From 2a65e8eaca19fa04041289fcc6112620b9a09c80 Mon Sep 17 00:00:00 2001
From: Skipper Seabold <jsseabold@gmail.com>
Date: Fri, 25 Oct 2013 10:42:16 +0100
Subject: [PATCH 1/5] ENH: Check that there are sufficient dof for estimation.

---
 statsmodels/tsa/arima_model.py | 10 ++++++++++
 1 file changed, 10 insertions(+)

diff --git a/statsmodels/tsa/arima_model.py b/statsmodels/tsa/arima_model.py
index a41ff4525d6..f7b83d2dbd1 100644
--- a/statsmodels/tsa/arima_model.py
+++ b/statsmodels/tsa/arima_model.py
@@ -349,6 +349,10 @@ def _make_arma_exog(endog, exog, trend):
         k_trend = 0
     return k_trend, exog
 
+def _check_estimable(nobs, n_params):
+    if nobs <= n_params:
+        raise ValueError("Insufficient degrees of freedom to estimate")
+
 class ARMA(tsbase.TimeSeriesModel):
 
     __doc__ = tsbase._tsa_doc % {"model" : _arma_model,
@@ -364,6 +368,7 @@ def __init__(self, endog, order=None, exog=None, dates=None, freq=None,
             warnings.warn("In the next release order will not be optional "
                     "in the model constructor.", FutureWarning)
         else:
+            _check_estimable(len(self.endog), sum(order))
             self.k_ar = k_ar = order[0]
             self.k_ma = k_ma = order[1]
             self.k_lags = k_lags = max(k_ar,k_ma+1)
@@ -794,6 +799,7 @@ def fit(self, order=None, start_params=None, trend='c', method = "css-mle",
                     "This will overwrite any order given in the model "
                     "constructor.", FutureWarning)
 
+            _check_estimable(len(self.endog), sum(order))
             # get model order and constants
             self.k_ar = k_ar = int(order[0])
             self.k_ma = k_ma = int(order[1])
@@ -820,6 +826,8 @@ def fit(self, order=None, start_params=None, trend='c', method = "css-mle",
         # (re)set trend and handle exogenous variables
         # always pass original exog
         k_trend, exog = _make_arma_exog(endog, self.exog, trend)
+        # check again now that we know the trend
+        _check_estimable(len(endog), k_ar + k_ma + k_exog + k_trend)
 
         self.k_trend = k_trend
         self.exog = exog    # overwrites original exog from __init__
@@ -899,6 +907,8 @@ def __init__(self, endog, order, exog=None, dates=None, freq=None,
         super(ARIMA, self).__init__(endog, (p,q), exog, dates, freq, missing)
         self.k_diff = d
         self.endog = np.diff(self.endog, n=d)
+        #NOTE: will check in ARMA but check again since differenced now
+        _check_estimable(len(self.endog), p+q)
         if exog is not None:
             self.exog = self.exog[d:]
         self.data.ynames = 'D.' + self.endog_names

From 8d27f2a3a45a034bf98d348ce16283769d9cce2c Mon Sep 17 00:00:00 2001
From: Skipper Seabold <jsseabold@gmail.com>
Date: Fri, 25 Oct 2013 10:59:46 +0100
Subject: [PATCH 2/5] BUG: Never squeeze to a scalar.

---
 statsmodels/base/data.py | 9 ++++++++-
 1 file changed, 8 insertions(+), 1 deletion(-)

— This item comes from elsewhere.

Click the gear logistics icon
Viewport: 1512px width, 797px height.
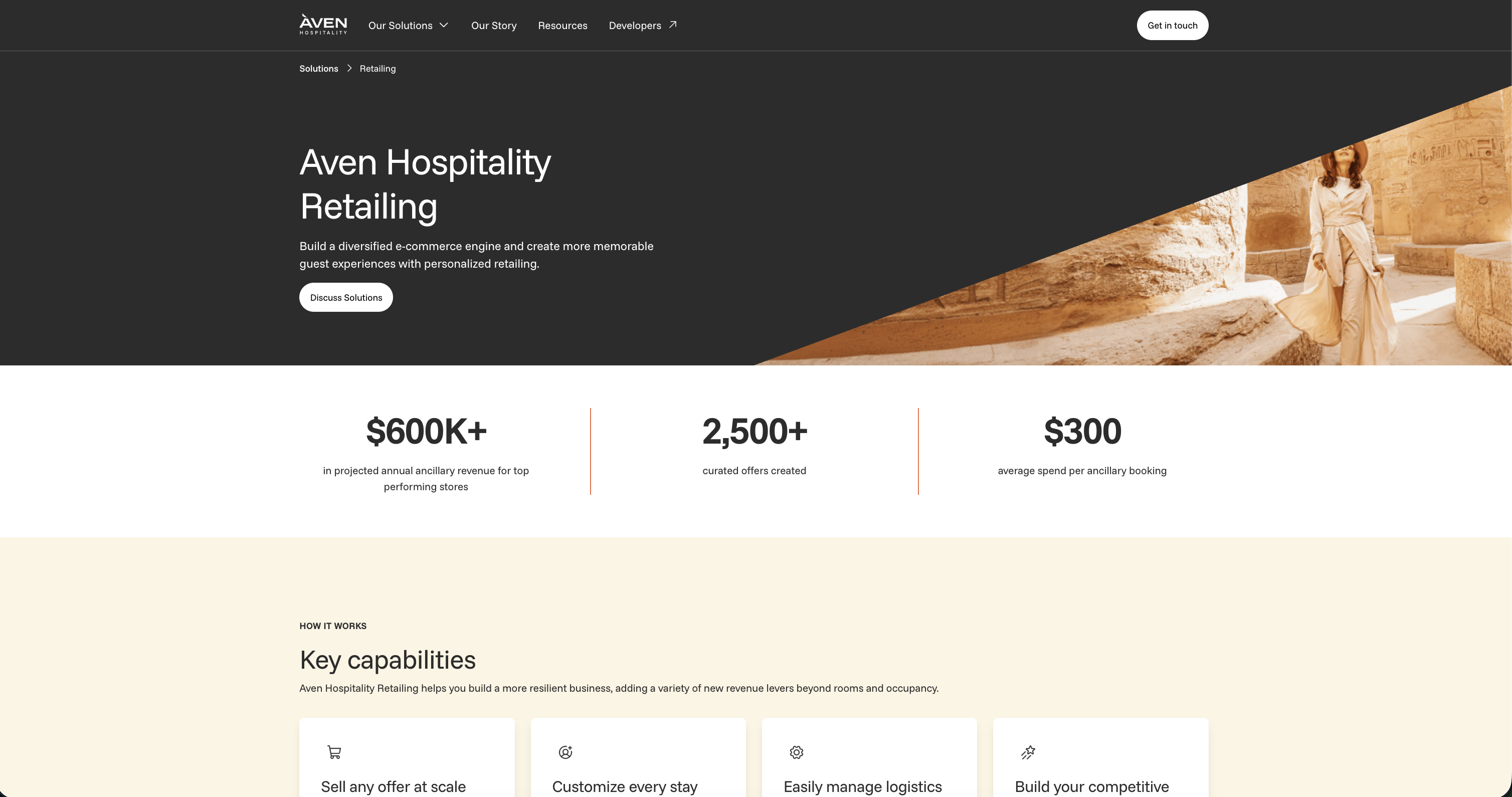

diff --git a/statsmodels/base/data.py b/statsmodels/base/data.py
index d72e2b708d6..6becf371326 100644
--- a/statsmodels/base/data.py
+++ b/statsmodels/base/data.py
@@ -234,7 +234,14 @@ def _get_names(self, arr):
     def _get_yarr(self, endog):
         if data_util._is_structured_ndarray(endog):
             endog = data_util.struct_to_ndarray(endog)
-        return np.asarray(endog).squeeze()
+        endog = np.asarray(endog)
+        if len(endog) == 1: # never squeeze to a scalar
+            if endog.ndim == 1:
+                return endog
+            elif endog.ndim > 1:
+                return np.asarray([endog.squeeze()])
+
+        return endog.squeeze()
 
     def _get_xarr(self, exog):
         if data_util._is_structured_ndarray(exog):

From 826be00df0996f6b7f1b5bb8d8a9acfde437efad Mon Sep 17 00:00:00 2001
From: Skipper Seabold <jsseabold@gmail.com>
Date: Fri, 25 Oct 2013 11:05:49 +0100
Subject: [PATCH 3/5] ENH: Handle rare case of nobs == 1.

---
 statsmodels/regression/linear_model.py | 6 +++++-
 1 file changed, 5 insertions(+), 1 deletion(-)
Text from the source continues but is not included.